Whilst most inflammatory bowel disease (IBD) treatment algorithms depend on disease severity classification, no formal validated definitions exist on what constitutes mild, moderate and severe ulcerative colitis (UC) and Crohn's disease (CD). Furthermore, the genetic architecture of disease severity may be distinct from that of disease susceptibility.

Methods

IBD patients were compared with eachother on the basis of disease severity. For the purpose of this study severe IBD was defined as current or previous use of anti-TNF agents or surgery. Genotyping was carried out on the Illumina Immunochip platform. Patients were characterised using the Montreal classification.

Results

Using our definition for disease severity resulted in more CD patients being classified as severe.

Bar graph showing proportion of non-severe (white bars) to severe patients in both UC and CD.

Tables 1 and 2 summarise disease characteristics for UC (n = 109) and CD (n = 194) patients in our cohort. Mean illness durations for UC and CD were 11.9 years and 11.1 years.

Table 1. UC clinical characteristics and associations with disease severity.

Table 2. CD clinical characteristics and associations with disease severity.

Amongst these variables only disease duration (OR = 1.1) and hospitalisation (OR = 13) in UC and young age at diagnosis (OR = 1.1), disease behaviour (B2 OR = 6; B3 OR = 22) and location (L3 OR = 2) in CD remained significant after performing binary logistic regression.

Whilst several SNPs reached borderline association significance, 4 separate loci on chromosomes 2, 8, 14 and 16 are of special interest since they exhibit strong linkage disequilibrium between each other. Furthermore, these loci were different from the IBD susceptibility loci that emerged from another case–control association analysis comparing the same IBD patients to healthy controls.

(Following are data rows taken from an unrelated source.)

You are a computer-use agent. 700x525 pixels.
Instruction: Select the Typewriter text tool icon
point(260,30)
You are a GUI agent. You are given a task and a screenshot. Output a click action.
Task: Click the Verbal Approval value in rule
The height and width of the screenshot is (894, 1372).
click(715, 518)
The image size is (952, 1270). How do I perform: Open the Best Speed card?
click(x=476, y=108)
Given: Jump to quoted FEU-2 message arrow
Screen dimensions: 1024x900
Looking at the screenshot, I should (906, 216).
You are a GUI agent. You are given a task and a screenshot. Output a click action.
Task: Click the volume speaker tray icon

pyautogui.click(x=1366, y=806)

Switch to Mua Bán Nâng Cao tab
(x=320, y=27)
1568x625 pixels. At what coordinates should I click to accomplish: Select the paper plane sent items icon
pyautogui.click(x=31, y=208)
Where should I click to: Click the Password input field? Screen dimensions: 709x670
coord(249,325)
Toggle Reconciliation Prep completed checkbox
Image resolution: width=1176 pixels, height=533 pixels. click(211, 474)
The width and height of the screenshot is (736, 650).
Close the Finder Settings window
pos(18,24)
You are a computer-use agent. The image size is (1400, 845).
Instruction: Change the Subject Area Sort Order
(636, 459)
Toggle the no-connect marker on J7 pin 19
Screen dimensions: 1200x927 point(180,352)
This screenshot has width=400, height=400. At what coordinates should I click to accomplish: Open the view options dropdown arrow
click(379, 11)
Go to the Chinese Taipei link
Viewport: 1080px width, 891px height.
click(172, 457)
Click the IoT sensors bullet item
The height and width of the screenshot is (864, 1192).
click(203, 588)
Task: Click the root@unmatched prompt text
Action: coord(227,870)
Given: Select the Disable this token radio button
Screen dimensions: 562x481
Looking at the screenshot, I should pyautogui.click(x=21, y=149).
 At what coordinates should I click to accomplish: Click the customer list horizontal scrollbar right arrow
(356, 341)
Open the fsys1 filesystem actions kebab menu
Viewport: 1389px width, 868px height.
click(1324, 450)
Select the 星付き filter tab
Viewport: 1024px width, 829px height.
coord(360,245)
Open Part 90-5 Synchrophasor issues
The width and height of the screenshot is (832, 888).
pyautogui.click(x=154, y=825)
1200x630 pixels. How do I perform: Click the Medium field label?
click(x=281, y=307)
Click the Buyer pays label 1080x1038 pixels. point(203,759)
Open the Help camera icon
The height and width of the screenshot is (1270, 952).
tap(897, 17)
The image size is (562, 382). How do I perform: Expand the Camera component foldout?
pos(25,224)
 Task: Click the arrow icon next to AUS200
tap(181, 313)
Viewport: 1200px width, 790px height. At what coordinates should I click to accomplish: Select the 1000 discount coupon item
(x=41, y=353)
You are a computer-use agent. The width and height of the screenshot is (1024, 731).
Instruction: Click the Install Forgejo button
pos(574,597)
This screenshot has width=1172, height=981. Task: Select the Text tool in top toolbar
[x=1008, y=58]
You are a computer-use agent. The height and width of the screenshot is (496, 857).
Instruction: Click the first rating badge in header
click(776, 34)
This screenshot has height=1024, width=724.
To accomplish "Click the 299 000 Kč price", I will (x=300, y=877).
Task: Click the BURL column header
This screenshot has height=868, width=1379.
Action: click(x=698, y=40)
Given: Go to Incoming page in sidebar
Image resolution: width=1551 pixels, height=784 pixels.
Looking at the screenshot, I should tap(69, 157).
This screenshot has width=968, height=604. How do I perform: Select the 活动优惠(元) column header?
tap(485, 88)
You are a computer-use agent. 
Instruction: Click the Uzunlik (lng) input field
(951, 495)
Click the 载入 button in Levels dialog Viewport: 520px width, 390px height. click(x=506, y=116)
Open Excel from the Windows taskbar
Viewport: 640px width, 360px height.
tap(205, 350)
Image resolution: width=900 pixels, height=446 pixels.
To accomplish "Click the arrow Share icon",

Regional association plot for (a) CALCRL, (b) ZFAT, (c) C14orf2 and (d) PYCARD / FUS. 8d shows the strong linkage that exists between our typed SNPs and several polymorphisms occurring in integrin genes ITGAM, ITGAX and ITGAD.

Conclusion

IBD severity and susceptibility seem to be under the influence of different genetic factors and biological pathways. Whilst history of hospitalisation was the strongest determinant for severe UC, all domains of the Montreal classification contributed to CD severity. Further research on this subject requires international collaboration and agreement on what defines severe IBD.